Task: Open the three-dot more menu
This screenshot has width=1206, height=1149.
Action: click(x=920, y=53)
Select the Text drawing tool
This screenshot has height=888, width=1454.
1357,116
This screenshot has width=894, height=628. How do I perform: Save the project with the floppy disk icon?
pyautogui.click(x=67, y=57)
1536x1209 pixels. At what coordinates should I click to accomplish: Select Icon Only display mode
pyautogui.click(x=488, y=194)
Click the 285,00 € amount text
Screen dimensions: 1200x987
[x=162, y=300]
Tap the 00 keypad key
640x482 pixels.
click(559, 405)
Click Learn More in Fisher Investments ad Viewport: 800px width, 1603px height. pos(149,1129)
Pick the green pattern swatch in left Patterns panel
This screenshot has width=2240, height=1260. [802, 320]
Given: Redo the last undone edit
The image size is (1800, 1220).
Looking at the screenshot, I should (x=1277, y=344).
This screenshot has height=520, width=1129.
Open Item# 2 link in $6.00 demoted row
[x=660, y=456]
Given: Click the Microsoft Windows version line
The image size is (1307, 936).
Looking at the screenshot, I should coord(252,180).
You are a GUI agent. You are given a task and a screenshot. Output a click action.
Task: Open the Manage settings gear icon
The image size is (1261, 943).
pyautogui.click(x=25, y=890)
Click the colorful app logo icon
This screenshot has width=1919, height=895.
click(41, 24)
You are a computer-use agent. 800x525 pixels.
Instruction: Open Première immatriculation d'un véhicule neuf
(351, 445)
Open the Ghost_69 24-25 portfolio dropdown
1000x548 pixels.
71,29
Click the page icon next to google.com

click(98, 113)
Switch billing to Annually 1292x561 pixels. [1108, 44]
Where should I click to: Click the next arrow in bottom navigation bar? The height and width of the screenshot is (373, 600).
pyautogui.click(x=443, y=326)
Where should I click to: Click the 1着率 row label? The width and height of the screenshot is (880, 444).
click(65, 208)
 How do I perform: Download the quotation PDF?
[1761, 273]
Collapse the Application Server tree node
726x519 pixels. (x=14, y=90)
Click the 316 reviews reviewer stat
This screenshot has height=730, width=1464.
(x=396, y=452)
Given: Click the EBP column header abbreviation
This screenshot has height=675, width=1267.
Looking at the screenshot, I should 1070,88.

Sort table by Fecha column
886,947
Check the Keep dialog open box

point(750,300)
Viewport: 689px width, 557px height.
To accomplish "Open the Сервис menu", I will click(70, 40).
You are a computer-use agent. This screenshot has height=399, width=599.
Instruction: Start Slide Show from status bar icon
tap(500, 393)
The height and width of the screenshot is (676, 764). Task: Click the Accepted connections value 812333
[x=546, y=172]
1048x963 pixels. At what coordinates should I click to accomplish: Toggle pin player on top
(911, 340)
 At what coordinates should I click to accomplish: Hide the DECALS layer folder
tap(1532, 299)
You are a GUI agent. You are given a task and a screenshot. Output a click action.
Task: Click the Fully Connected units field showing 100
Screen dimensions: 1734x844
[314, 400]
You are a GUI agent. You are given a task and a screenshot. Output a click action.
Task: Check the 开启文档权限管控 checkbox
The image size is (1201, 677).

###

» **ACTIVITY**
Transcribe the listing above exactly as shown.

» **RESPONSE TO THIS TASK**
Task: Open the three-dot more menu
This screenshot has width=1206, height=1149.
Action: click(x=920, y=53)
Select the Text drawing tool
This screenshot has height=888, width=1454.
1357,116
This screenshot has width=894, height=628. How do I perform: Save the project with the floppy disk icon?
pyautogui.click(x=67, y=57)
1536x1209 pixels. At what coordinates should I click to accomplish: Select Icon Only display mode
pyautogui.click(x=488, y=194)
Click the 285,00 € amount text
Screen dimensions: 1200x987
[x=162, y=300]
Tap the 00 keypad key
640x482 pixels.
click(559, 405)
Click Learn More in Fisher Investments ad Viewport: 800px width, 1603px height. pos(149,1129)
Pick the green pattern swatch in left Patterns panel
This screenshot has width=2240, height=1260. [802, 320]
Given: Redo the last undone edit
The image size is (1800, 1220).
Looking at the screenshot, I should (x=1277, y=344).
This screenshot has height=520, width=1129.
Open Item# 2 link in $6.00 demoted row
[x=660, y=456]
Given: Click the Microsoft Windows version line
The image size is (1307, 936).
Looking at the screenshot, I should coord(252,180).
You are a GUI agent. You are given a task and a screenshot. Output a click action.
Task: Open the Manage settings gear icon
The image size is (1261, 943).
pyautogui.click(x=25, y=890)
Click the colorful app logo icon
This screenshot has width=1919, height=895.
click(41, 24)
You are a computer-use agent. 800x525 pixels.
Instruction: Open Première immatriculation d'un véhicule neuf
(351, 445)
Open the Ghost_69 24-25 portfolio dropdown
1000x548 pixels.
71,29
Click the page icon next to google.com

click(98, 113)
Switch billing to Annually 1292x561 pixels. [1108, 44]
Where should I click to: Click the next arrow in bottom navigation bar? The height and width of the screenshot is (373, 600).
pyautogui.click(x=443, y=326)
Where should I click to: Click the 1着率 row label? The width and height of the screenshot is (880, 444).
click(65, 208)
 How do I perform: Download the quotation PDF?
[1761, 273]
Collapse the Application Server tree node
726x519 pixels. (x=14, y=90)
Click the 316 reviews reviewer stat
This screenshot has height=730, width=1464.
(x=396, y=452)
Given: Click the EBP column header abbreviation
This screenshot has height=675, width=1267.
Looking at the screenshot, I should 1070,88.

Sort table by Fecha column
886,947
Check the Keep dialog open box

point(750,300)
Viewport: 689px width, 557px height.
To accomplish "Open the Сервис menu", I will click(70, 40).
You are a computer-use agent. This screenshot has height=399, width=599.
Instruction: Start Slide Show from status bar icon
tap(500, 393)
The height and width of the screenshot is (676, 764). Task: Click the Accepted connections value 812333
[x=546, y=172]
1048x963 pixels. At what coordinates should I click to accomplish: Toggle pin player on top
(911, 340)
 At what coordinates should I click to accomplish: Hide the DECALS layer folder
tap(1532, 299)
You are a GUI agent. You are given a task and a screenshot. Output a click action.
Task: Click the Fully Connected units field showing 100
Screen dimensions: 1734x844
[314, 400]
You are a GUI agent. You are given a task and a screenshot. Output a click action.
Task: Check the 开启文档权限管控 checkbox
The image size is (1201, 677).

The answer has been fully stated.